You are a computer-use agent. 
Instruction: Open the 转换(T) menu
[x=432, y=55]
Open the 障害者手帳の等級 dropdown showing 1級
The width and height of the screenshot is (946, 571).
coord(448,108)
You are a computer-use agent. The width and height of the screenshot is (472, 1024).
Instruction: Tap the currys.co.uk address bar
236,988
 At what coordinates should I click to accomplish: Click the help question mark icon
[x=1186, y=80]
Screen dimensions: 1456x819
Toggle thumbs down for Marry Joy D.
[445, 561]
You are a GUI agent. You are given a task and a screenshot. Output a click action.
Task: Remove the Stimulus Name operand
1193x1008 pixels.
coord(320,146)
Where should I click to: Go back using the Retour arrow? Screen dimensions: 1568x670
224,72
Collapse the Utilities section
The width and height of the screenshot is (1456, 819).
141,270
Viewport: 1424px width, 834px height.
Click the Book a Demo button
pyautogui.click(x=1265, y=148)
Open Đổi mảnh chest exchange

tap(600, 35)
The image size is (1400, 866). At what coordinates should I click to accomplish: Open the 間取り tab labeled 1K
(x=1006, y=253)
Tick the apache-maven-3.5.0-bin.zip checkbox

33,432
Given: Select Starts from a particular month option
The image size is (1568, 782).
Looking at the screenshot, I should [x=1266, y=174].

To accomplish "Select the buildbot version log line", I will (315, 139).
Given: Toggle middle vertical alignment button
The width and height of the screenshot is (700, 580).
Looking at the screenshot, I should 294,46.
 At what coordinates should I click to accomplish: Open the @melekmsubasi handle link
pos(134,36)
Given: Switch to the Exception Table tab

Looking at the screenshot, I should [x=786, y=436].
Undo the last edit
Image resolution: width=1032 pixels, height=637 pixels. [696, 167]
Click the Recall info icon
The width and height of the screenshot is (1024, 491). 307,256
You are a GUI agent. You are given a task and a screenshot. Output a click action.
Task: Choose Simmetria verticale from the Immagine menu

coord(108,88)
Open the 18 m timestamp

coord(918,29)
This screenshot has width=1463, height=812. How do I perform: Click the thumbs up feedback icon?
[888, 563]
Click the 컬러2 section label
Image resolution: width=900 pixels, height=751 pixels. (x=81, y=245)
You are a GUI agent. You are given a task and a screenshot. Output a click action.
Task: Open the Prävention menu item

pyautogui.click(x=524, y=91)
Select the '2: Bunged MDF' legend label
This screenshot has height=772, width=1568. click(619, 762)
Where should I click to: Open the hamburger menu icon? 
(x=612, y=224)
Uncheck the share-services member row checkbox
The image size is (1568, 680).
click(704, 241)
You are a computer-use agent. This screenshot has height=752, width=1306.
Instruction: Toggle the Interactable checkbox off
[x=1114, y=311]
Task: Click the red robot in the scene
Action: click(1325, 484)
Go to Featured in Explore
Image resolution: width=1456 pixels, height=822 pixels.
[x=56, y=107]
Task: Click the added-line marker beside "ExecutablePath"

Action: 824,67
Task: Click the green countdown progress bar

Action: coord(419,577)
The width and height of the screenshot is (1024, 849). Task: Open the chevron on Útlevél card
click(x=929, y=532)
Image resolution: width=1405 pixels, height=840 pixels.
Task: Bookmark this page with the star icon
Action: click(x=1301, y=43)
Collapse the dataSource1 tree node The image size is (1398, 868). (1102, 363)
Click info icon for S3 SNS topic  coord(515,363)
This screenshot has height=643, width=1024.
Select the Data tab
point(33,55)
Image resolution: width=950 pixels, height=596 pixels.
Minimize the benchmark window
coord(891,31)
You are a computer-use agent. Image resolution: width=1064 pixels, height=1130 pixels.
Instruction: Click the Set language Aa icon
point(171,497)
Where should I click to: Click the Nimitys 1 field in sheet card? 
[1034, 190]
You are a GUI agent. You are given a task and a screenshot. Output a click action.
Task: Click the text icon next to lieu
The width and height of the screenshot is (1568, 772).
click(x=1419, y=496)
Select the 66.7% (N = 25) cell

■ What to work on
Report each line of the material above that contains the word "Collapse", copying the lines in full.

■ Response to this task
Collapse the Utilities section
Collapse the dataSource1 tree node The image size is (1398, 868). (1102, 363)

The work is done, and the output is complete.